Solche Beobachtungen an den lebenden und an den toten Sprachen führen uns zu der Überzeugung: wir haben nicht die entfernteste Vorstellung von der Artikulation derjenigen Laute, welche in irgendeiner Urzeit bei der Schöpfung der Sprache verwandt wurden. Wir haben kein Recht, jene Urlaute unartikuliert zu nennen; wohl aber würden sie unserer Artikulationsgewohnheit als unartikuliert erscheinen. Ein französischer Forscher, Michel Bréal, der Übersetzer Bopps, ist schon nahe zu diesen Gedanken geführt worden.

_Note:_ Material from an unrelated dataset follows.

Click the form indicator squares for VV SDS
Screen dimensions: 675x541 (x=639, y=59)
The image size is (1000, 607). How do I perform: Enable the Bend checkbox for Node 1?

In einem Aufsatze über "die indoeuropäischen Wurzeln" (Mélanges de Mythologie et de Linguistique S. 375 usw.), einer der feinsten und reifsten Arbeiten, denen ich auf dem Gebiete der Sprachwissenschaft begegnet bin, kritisiert Michel Bréal die Versuche, eine indoeuropäische Ursprache zu konstruieren. Sein Leitmotiv ist so klar und überzeugend, dass es für die Wissenden allein genügen müßte. "Es heißt die Logik auf den Kopf stellen, wenn man unsere Sprache mit Hilfe der indoeuropäischen Ursprache aufhellen will." Denn, diese Ursprache, von der uns die Geschichte der Menschheit nicht ein Sterbenswörtchen verrät, sei ja selbst nur eine Hypothese, ein bequemes Schema, um die Ähnlichkeiten der angeblichen Tochtersprachen zu erklären. Mit demselben Rechte könnte man etwa so verfahren: man läßt von einem gefälligen Maler den Urahn eines Geschlechts (nach den Köpfen der lebenden Familienglieder und nach den Porträts der Väter und Großväter) schematisch konstruieren und schließt nachher, es sei die Blutsverwandtschaft der lebenden Glieder des Geschlechts aus der Ähnlichkeit mit dem konstruierten Urahn zu beweisen. Mit bemerkenswerter Freiheit läßt Bréal den gesunden Menschenverstand gegenüber den sogenannten Lautgesetzen zu seinem Rechte kommen, wenn er z. B. die schreiende Ähnlichkeit zwischen theos und deus für durchaus nicht zufällig hält, trotzdem die neuere, an die Lautgesetze gebundene Sprachwissenschaft nichts mit ihr anzufangen weiß. Es liege in der Natur der Beobachtungswissenschaften, von Tag zu Tag anspruchsvoller gegen sich selbst zu werden; ... in der Sprachwissenschaft wie anderswo erfahren wir, dass die Welt nicht dort angefangen hat, wo unser Blickfeld endet. Und in seiner Untersuchung selbst kommt Bréal zu dem Schlüsse, es sei aus den Wurzeln keine Belehrung zu ziehen für die Frage nach dem Ursprung der Sprache. "Das erste Stammeln des Menschen hat nichts gemein mit den in ihrer Form so fest begrenzten und in ihrer Bedeutung so allgemeinen Lautzeichen wie dhâ (stellen), vid (sehen, wissen), man (denken). Der Irrtum wäre ungefähr derselbe, wenn man die alten griechischen Münzen mit ihrer reinen Prägung für das erste von den Menschen erfundene Tauschmittel ausgeben wollte."